Bu Yazıyı Sesli Dinleyin
ABD’de 2023 mali yılı bütçe açığı, önceki yıla göre yüzde 100’den fazla artarak 2,02 trilyon dolara ulaştı. Bu, 2021’deki COVID-19 salgınının neden olduğu 2,78 trilyon dolarlık açıktan bu yana en yüksek seviye.
Bütçe açığındaki artışın en önemli nedenleri arasında, enflasyonun neden olduğu vergi gelirlerindeki düşüş, sosyal güvenlik ve Medicare gibi zorunlu harcamaların artması ve Federal Rezerv’in faiz artırımlarının etkisi yer alıyor.
Enflasyon
Enflasyon, bütçe açığına iki şekilde katkıda bulunuyor. Birincisi, enflasyon nedeniyle vergi gelirleri azalıyor. Enflasyon, vergi gelirlerini iki şekilde etkiliyor:
- Enflasyonun neden olduğu gelir kayıpları, vergi tabanını daraltıyor.
- Enflasyonun neden olduğu harcama artışları, vergi matrahını yükseltiyor.

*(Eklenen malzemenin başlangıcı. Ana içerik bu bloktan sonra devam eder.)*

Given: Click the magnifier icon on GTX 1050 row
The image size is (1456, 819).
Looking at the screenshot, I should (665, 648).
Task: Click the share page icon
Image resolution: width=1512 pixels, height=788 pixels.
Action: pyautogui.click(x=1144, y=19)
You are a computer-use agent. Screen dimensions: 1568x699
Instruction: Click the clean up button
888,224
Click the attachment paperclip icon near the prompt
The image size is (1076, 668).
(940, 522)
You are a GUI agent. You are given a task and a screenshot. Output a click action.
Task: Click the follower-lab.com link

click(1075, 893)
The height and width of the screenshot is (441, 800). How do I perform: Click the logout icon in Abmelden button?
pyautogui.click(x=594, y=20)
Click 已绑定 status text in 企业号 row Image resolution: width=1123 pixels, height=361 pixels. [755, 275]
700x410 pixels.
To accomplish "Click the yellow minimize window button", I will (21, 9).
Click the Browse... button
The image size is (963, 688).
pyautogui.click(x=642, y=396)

İkincisi, enflasyon nedeniyle zorunlu harcamalar artıyor. Enflasyon, sosyal güvenlik ve Medicare gibi zorunlu harcamaların maliyetlerini artırıyor.
Faiz Artırımları
Federal Rezerv’in faiz artırımlarının da bütçe açığını artırması bekleniyor. Bunun nedeni, faiz artırımlarının Hazine’nin ihraç ettiği tahvillerin getirilerini artırması. Tahvillerin getirilerinin artması, hükümetin borçlanma maliyetlerini artırarak bütçe açığını büyütüyor.
Yatırımcıların Uyarıları
ABD’nin önde gelen yatırımcıları, bütçe açığının artmasının ABD ekonomisi için risk oluşturduğu konusunda uyarılarda bulunuyor. JPMorgan Chase CEO’su Jamie Dimon, “Mali harcamalar barış zamanında hiç olmadığı kadar fazla ve merkez bankaları ile hükümetlerin tüm bunları yönetebileceğine dair her şeye gücü yeten bir his var” dedi. Bridgewater Associates CEO’su Ray Dalio da, “Kamu borcunun ekonomi üzerinde büyük bir yuhalama olduğuna işaret etti.
Sonuç
ABD’de bütçe açığı, resesyon riskini artıran önemli bir faktör olarak görülüyor. Bütçe açığının artmasının, hükümetin daha fazla borçlanmaya zorlanması ve faiz oranlarının yükselmesi gibi etkileri bulunuyor. Bu etkiler, ekonomiyi yavaşlatarak resesyon riskini artırabilir.